-------- Kutipan Sumber --------
Memahami Pasar Alutsista Di Benua Afrika


Pada ajang pameran Africa Aerospace and Defence 2016 (AAD), yang berlangsung minggu lalu di Afrika Selatan dapat dilihat bahwa tidak biasanya, Afrika menerima begitu banyak perhatian atau diskusi seperti Asia Selatan, Timur Tengah atau Asia Timur Jauh. Bahkan dalam banyak studi pertahanan baik itu dalam hal pasar atau masalah keamanan, Afrika adalah wilayah yang kompleks dan menarik untuk studi.
-------- Data yang Diberikan --------
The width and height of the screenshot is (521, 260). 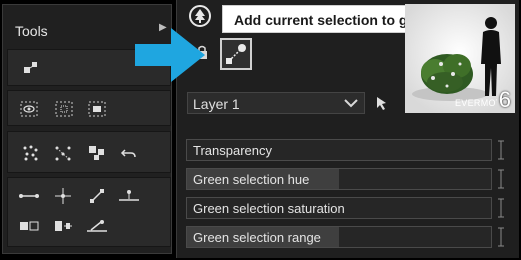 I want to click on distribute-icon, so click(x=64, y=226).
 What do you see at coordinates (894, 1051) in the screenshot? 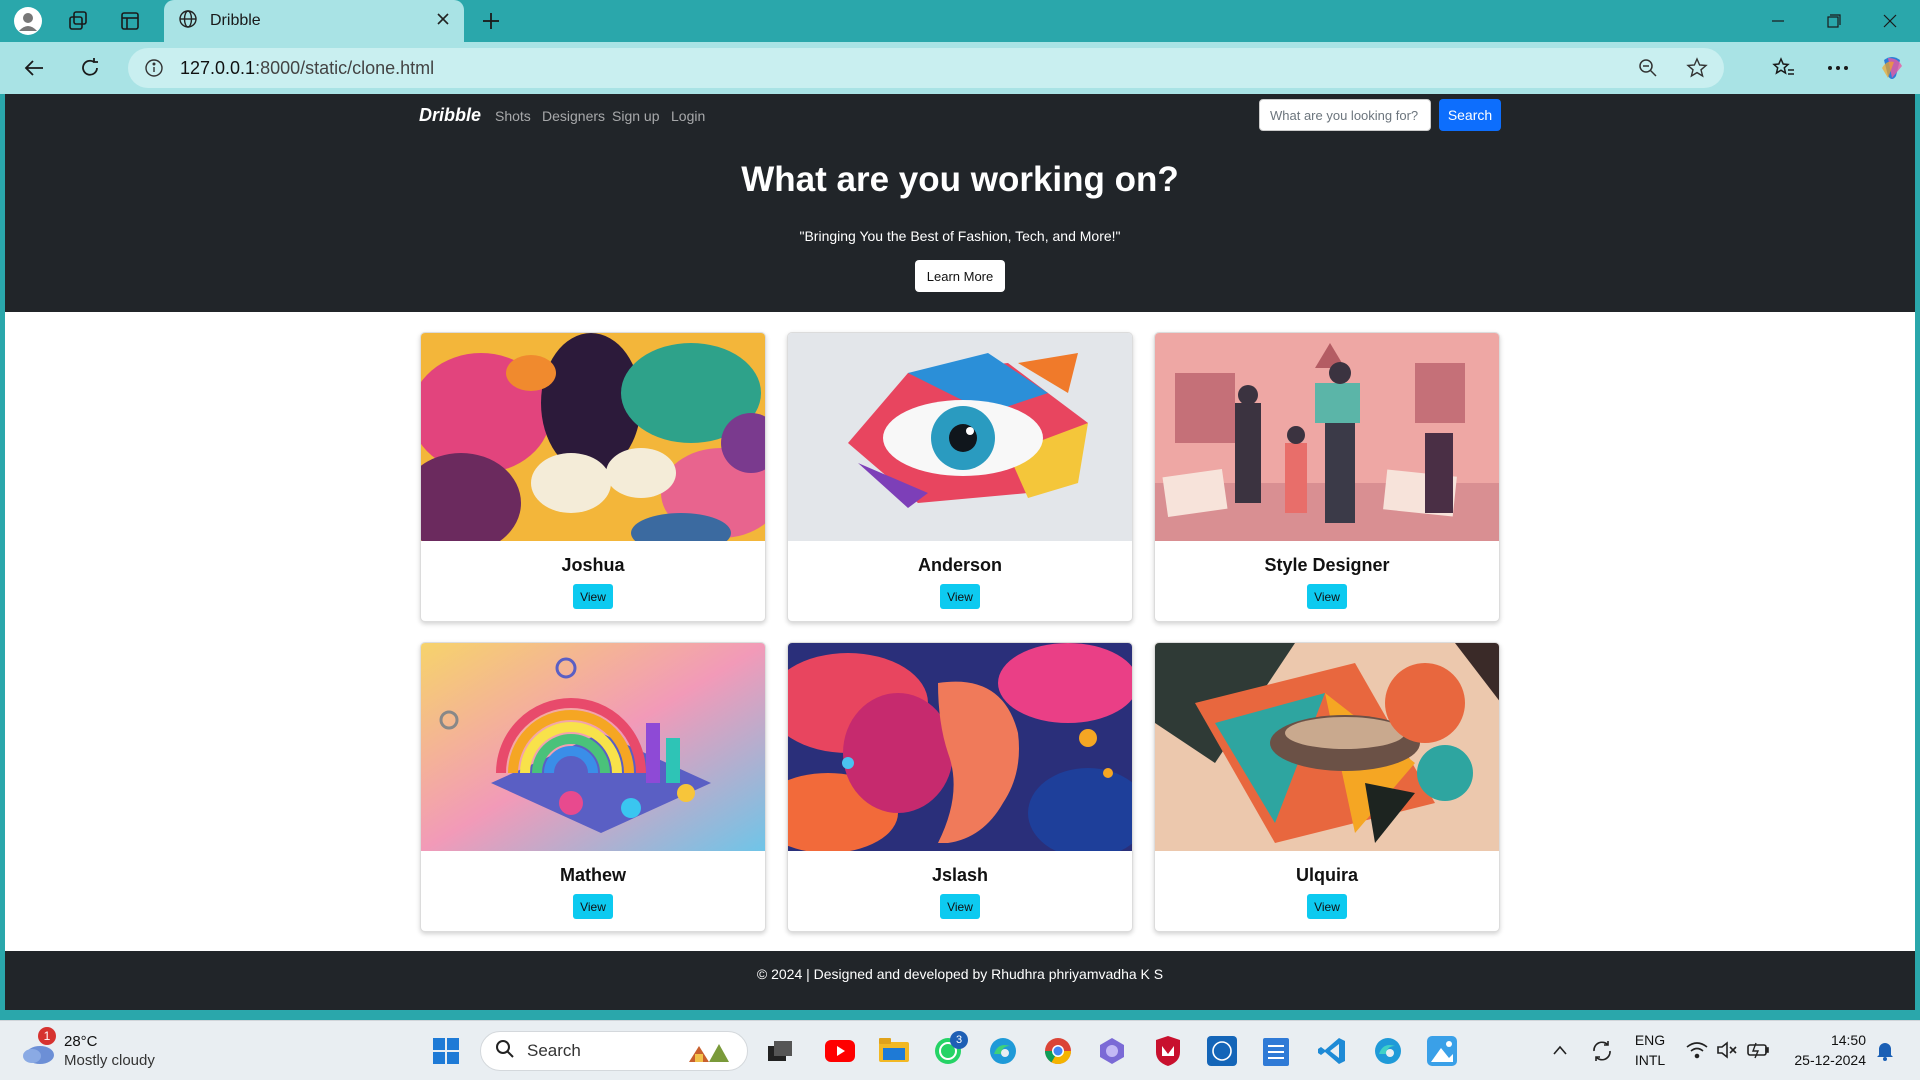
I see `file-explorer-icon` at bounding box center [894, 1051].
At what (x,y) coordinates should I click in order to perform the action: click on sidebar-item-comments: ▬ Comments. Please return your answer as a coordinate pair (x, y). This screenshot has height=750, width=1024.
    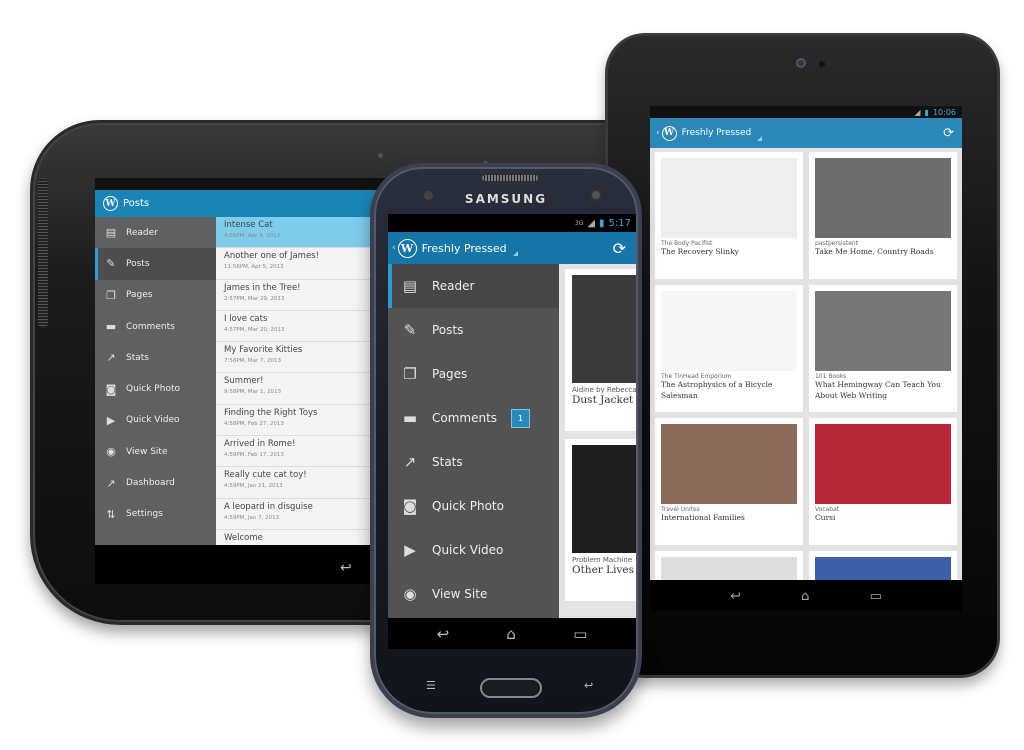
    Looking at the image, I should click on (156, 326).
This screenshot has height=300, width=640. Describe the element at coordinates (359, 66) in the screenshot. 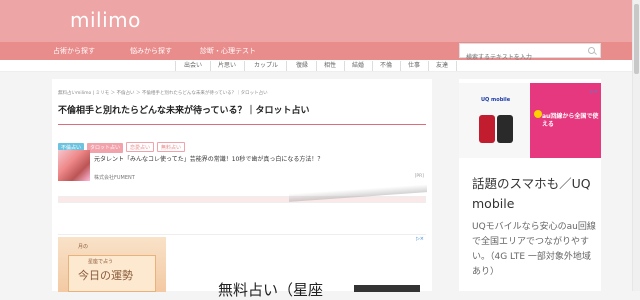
--------
| Daftar Tugas |
**A.** Menurut kutipan sumber, di negara mana pameran Africa Aerospace and Defence 2016 berlangsung?
**B.** Salin tanpa perubahan bagian kutipan sumber mulai dari "Memahami Pasar Alutsista" hingga dan termasuk "menarik untuk studi.".
Data ini tidak berhubungan dengan kutipan sumber.

| Jawaban |
**A.** Di Afrika Selatan.

**B.**
Memahami Pasar Alutsista Di Benua Afrika


Pada ajang pameran Africa Aerospace and Defence 2016 (AAD), yang berlangsung minggu lalu di Afrika Selatan dapat dilihat bahwa tidak biasanya, Afrika menerima begitu banyak perhatian atau diskusi seperti Asia Selatan, Timur Tengah atau Asia Timur Jauh. Bahkan dalam banyak studi pertahanan baik itu dalam hal pasar atau masalah keamanan, Afrika adalah wilayah yang kompleks dan menarik untuk studi.